Há na via simbólica, um canal de passagem entre o mundo subjacente e a realidade manifesta, que oferece a possibilidade de exploração da alma, quanto mais há uma compreensão e elaboração do símbolo emergente. Nesse sentido, o símbolo é tomado por sua função de síntese, união e conexão entre conteúdos conscientes e inconscientes.

O inconsciente pessoal engloba conteúdos de ordem singular, adquiridos durante a vida do sujeito. Esses conteúdos se referem a materiais reprimidos, memórias de difícil acesso, sementes de futuros conteúdos conscientes e aqueles que não possuem energia psíquica o suficiente para permanecerem na consciência (NALIA, 2020). Dentre os principais componentes do inconsciente coletivo, podem-se citar os complexos, a sombra, e a anima/animus.

Um complexo se caracteriza como uma imagem de uma situação psíquica com forte carga emocional. A partir disso, acumulam-se conteúdos semelhantes ao tema em questão, aglomerados em volta de seu núcleo arquetípico (JUNG, 2002 apud SANTOS; PEREIRA; MARTINS, 2017; PENNA, 2003).

A sombra é referente a todos os aspectos que foram rejeitados e/ou reprimidos, dos quais o ego não se identifica, e que normalmente são desprezados socialmente. Define-se como “uma parte inconsciente da personalidade caracterizada por traços e atitudes, negativos ou positivos, que o ego consciente tende a ignorar ou a rejeitar” (HALL, 2003 apud SANTANA, 2005, p. 23).

Na explicação clássica, a Anima e o Animus são elementos constrassexuais inconscientes referentes aos princípios feminino e masculino, respectivamente, e possuem como função compensar a unilateralidade da identidade psíquica. Na visão aqui adotada, todos os sujeitos (independente de gênero ou sexo) possuem a Anima e o Animus em proporções que dependem inversamente da identidade com mais predominância consciente; ou seja, a atitude interior revela as qualidades complementares às da persona (STEIN, 2000).

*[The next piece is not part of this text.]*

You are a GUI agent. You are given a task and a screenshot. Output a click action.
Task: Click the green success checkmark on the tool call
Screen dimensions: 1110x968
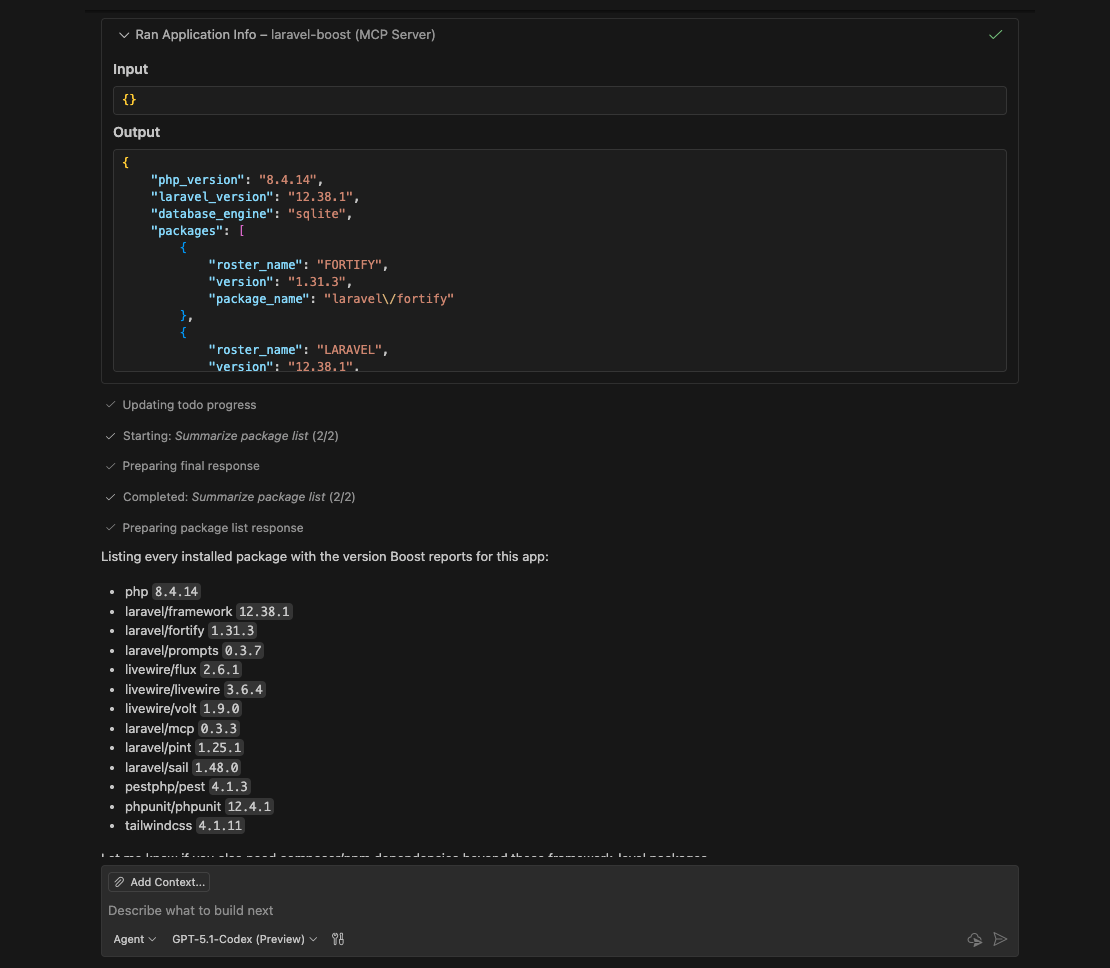tap(995, 34)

Os próprios termos “feminino” e “masculino” podem ser substituídos por Eros/Yin e Logos/Yang, que não limitam a associação de um conjunto de atributos com o sexo biológico. Tal explicação torna a abordagem desses conceitos mais inclusiva, abrangendo o público LGBTQIA+ e as noções de gênero contemporâneas (NALIA, 2020). As questões associadas ao princípio feminino têm grande relevância para a presente pesquisa, e serão, portanto, aprofundadas em um momento seguinte.

INCONSCIENTE COLETIVO

O inconsciente coletivo se define como uma estrutura comum e pertencente a toda a humanidade, e configura-se como a camada mais profunda da psique, nas quais estão contidas suas estruturas gerais, traduzidas pelos arquétipos (PENNA, 2003). Comparado à consciência, que é como a ponta do iceberg, o inconsciente coletivo é o oceano no qual tudo repousa. Assim como a sociedade, o inconsciente coletivo está em constante transformação, possuindo um caráter dinâmico e mutável (NALIA, 2020). Nas palavras de Jung (2000, p. 53),

O inconsciente coletivo é uma parte da psique que pode distinguir-se de um inconsciente pessoal pelo fato de que não deve sua existência à experiência pessoal, não sendo portanto uma aquisição pessoal. Enquanto o inconsciente pessoal é constituído essencialmente de conteúdos que já foram conscientes e no entanto desapareceram da consciência por terem sido esquecidos ou reprimidos, os conteúdos do inconsciente coletivo nunca estiveram na consciência e portanto não foram adquiridos individualmente, mas devem sua existência apenas à hereditariedade. Enquanto o inconsciente pessoal consiste em sua maior parte de complexos, o conteúdo do inconsciente coletivo é constituído essencialmente de arquétipos.

O conceito de arquétipo “indica a existência de determinadas formas na psique, que estão presentes em todo tempo e em todo lugar” (JUNG, 2000, p. 53), constituindo-se como “sistemas organizados e que estão prontos a funcionar numa forma especificamente humana” (JUNG, 1990 apud PENNA, 2003, p. 127). A partir disso, entende-se por arquétipo uma potencialidade inata, inerente ao ser humano, como uma forma universal, primordial e instintiva, preenchida por conteúdos subjetivos do sujeito em que se manifesta.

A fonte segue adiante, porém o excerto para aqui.